The defendant's submission that the plaintiffs' conduct was unreasonable is not without some force. It was the plaintiffs' decision not to pursue compensation for injurious affection up until the date of the trial which rendered the Application redundant. That change of position only occurred after the hearing of the Application, and after the defendant had incurred its costs of bringing the Application. Furthermore, it is not clear why it was not apparent to the plaintiffs (once the defendant advised that it intended to bring the Application) that the defendant would be likely to appeal if the hearing of a preliminary question were not ordered, or if the Court ordered a preliminary question be determined but concluded that compensation for injurious affection should be assessed as at the date of the trial. However, I have reached the conclusion that the plaintiffs' conduct was not unreasonable, taking into account the whole history of the matter, so as to warrant an order that they pay the defendant's costs of the Application. In this respect, the plaintiffs' change of position has necessarily saved the defendant some of the costs which he would have incurred in pursuing a hearing of the preliminary question, or alternatively of conducting a trial on the basis of alternative cases, as to both the date of assessment as at the date of trial, and as at the date of the taking of the Land.
As for the defendant's submission that the plaintiffs had effectively surrendered on the date of assessment issue, and that that warranted an order that the plaintiffs pay the defendant's costs of the Application, I do not accept that submission. In order to make an assessment of whether the plaintiffs' conduct, in truth, amounted to a 'surrender', it would be necessary to reach the conclusion that an assessment of the merits of the parties' respective positions could properly be made. In circumstances where the date of assessment issue is not addressed expressly in the LA Act, has not been the subject of any judicial consideration in this State, and has not been argued by the parties in these proceedings, it is neither possible to make, nor appropriate to attempt, that assessment for present purposes.

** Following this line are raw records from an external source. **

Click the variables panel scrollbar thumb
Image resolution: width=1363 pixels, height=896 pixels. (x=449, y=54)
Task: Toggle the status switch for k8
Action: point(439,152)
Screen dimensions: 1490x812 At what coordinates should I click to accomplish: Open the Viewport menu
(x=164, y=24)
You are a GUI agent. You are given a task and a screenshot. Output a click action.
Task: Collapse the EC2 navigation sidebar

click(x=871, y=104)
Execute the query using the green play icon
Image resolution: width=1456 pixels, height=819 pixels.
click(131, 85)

For completeness, I note that the plaintiffs sought to explain the basis for their decision not to pursue the date of assessment issue. It is not entirely clear whether, or why, the reasons for the plaintiffs' change of position could be relevant to the surrender issue. Even if those reasons are relevant, I am not persuaded that they support the defendant's claim of surrender. Counsel for the plaintiffs submitted the plaintiffs' change of position came about because they were faced with the prospect of increased costs, and a lengthy delay in the resolution of their claim, if the date of assessment issue was dealt with as a preliminary question. In that circumstance the plaintiffs made a pragmatic decision designed to avoid those costs and that delay. In those circumstances, I do not think that it can be inferred that the plaintiffs' decision not to pursue the date of assessment at the date of trial reflected a conclusion on their part that the point lacked merit.
Taking all of these matters into account, in my view the order which should be made in respect of the costs of the Application is that there should be no order as to costs.
The orders which should be made
The following orders should be made:
1.With the consent of the parties, the trial of this action is to be conducted on the basis that the sole date for assessment of compensation under s 241(7) of the Land Administration Act 1997 (WA) is the date of the compulsory acquisition of adjacent land held by the plaintiffs.
2.There be no order as to the costs of the defendant's chamber summons dated 14 December 2012.